Raul wrote:
> This?
> 
>   v 'J double-entrende’

That’s neat, but I prefer the “sneakiest” solution I can find.  

Put another way: the most implicit expression, where the notation does most of 
the work for me, and I provide the smallest number of possible explicit 
instructions; the new conjunction you introduced in this message can be used 
for some really cute expressions, but they’re detected easily. 

Or maybe “detected easily” is framing it the wrong way. It’s more like I prefer 
*not having to say it at all*. For a long while, I took this philosophy to the 
extreme, and used what I called the “fish hook”, where I’d write (f~ g)~ (see 
the two fins?) instead of (g@[ f ]) just to avoid using the primitives [ and ], 
which felt too much like explicit arguments to me. 

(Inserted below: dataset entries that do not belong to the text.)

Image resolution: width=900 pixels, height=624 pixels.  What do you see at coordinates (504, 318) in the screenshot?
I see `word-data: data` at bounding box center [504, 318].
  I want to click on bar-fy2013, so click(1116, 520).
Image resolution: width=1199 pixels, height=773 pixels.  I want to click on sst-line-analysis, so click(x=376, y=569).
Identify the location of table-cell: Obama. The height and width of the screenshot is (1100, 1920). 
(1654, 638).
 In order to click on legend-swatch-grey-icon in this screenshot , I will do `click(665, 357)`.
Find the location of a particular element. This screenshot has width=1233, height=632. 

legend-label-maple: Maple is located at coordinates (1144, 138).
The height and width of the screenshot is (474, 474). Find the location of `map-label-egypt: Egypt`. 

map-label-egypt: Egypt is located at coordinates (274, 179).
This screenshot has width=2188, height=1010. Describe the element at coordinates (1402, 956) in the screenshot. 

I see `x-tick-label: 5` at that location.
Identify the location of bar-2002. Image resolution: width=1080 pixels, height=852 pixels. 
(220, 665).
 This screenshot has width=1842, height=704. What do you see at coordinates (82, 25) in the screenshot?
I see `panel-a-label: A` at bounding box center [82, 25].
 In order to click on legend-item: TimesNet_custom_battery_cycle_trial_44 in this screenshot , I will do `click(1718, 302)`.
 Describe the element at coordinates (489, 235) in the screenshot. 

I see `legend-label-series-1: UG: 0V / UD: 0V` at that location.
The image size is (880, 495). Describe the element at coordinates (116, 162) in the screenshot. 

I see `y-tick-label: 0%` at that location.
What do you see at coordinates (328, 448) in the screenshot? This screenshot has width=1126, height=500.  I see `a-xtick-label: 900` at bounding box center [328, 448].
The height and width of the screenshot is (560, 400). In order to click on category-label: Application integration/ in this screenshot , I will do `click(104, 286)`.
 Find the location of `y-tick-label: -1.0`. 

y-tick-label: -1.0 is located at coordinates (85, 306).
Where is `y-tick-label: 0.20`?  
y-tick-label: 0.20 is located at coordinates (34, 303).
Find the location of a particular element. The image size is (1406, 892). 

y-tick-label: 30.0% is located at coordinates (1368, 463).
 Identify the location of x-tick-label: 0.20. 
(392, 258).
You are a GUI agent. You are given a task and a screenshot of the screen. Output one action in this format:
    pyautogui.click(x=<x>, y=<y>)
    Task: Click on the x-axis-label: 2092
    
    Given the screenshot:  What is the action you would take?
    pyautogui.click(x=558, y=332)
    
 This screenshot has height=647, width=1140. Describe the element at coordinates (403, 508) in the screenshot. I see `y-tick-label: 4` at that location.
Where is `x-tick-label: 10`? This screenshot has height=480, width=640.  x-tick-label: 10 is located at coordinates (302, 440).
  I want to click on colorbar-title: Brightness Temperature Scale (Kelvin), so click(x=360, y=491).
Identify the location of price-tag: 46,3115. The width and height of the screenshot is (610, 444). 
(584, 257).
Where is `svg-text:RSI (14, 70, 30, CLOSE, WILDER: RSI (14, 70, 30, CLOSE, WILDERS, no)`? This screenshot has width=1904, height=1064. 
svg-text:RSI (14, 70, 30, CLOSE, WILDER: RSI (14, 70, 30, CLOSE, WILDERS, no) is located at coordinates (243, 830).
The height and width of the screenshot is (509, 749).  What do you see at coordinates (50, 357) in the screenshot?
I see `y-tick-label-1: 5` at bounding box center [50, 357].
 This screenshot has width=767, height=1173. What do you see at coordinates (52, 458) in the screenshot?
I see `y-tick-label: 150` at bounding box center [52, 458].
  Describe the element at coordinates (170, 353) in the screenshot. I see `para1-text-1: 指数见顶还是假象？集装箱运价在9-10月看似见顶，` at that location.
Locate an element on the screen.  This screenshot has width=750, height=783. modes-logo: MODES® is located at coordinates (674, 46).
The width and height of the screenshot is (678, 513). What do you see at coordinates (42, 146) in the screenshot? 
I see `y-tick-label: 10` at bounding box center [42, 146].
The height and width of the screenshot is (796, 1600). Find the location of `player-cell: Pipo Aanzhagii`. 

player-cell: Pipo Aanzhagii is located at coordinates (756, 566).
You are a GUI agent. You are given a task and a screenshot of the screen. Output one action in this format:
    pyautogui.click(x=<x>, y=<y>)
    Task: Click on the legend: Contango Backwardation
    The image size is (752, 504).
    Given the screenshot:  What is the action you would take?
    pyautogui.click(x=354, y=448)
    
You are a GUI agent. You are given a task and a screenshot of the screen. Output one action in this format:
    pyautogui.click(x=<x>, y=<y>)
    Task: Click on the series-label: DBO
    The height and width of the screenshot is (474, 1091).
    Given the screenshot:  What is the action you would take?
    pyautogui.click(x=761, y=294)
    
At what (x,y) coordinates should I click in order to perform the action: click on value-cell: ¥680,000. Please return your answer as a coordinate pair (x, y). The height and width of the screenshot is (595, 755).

I preferred, at the time, for the arguments simply to “fall into the right 
place”, automatically. Kinda like when you’d do some stupid trick as a kid and 
shout “Look ma, no hands!”.

This isn’t exactly declarative programming, per se, but it shares some of the 
same motivations that stimulated that practice as a separate discipline from 
imperative programming. I’ve made the analogy to place-value notation for 
numbers as opposed to prior notations (e.g. Roman numerals) before, and I think 
it’s apt.

That said, it’s possible to take things too far, in the sense that ultimately 
the costs outweigh the (relevant) benefits, and I’ve been guilty of that as 
well.

Anyway, another hint towards what I was talking about:

   http://www.jsoftware.com/pipermail/general/2004-April/017052.html 
<http://www.jsoftware.com/pipermail/general/2004-April/017052.html>

I guess I’ll take your original and see if I can re-phrase it along these lines.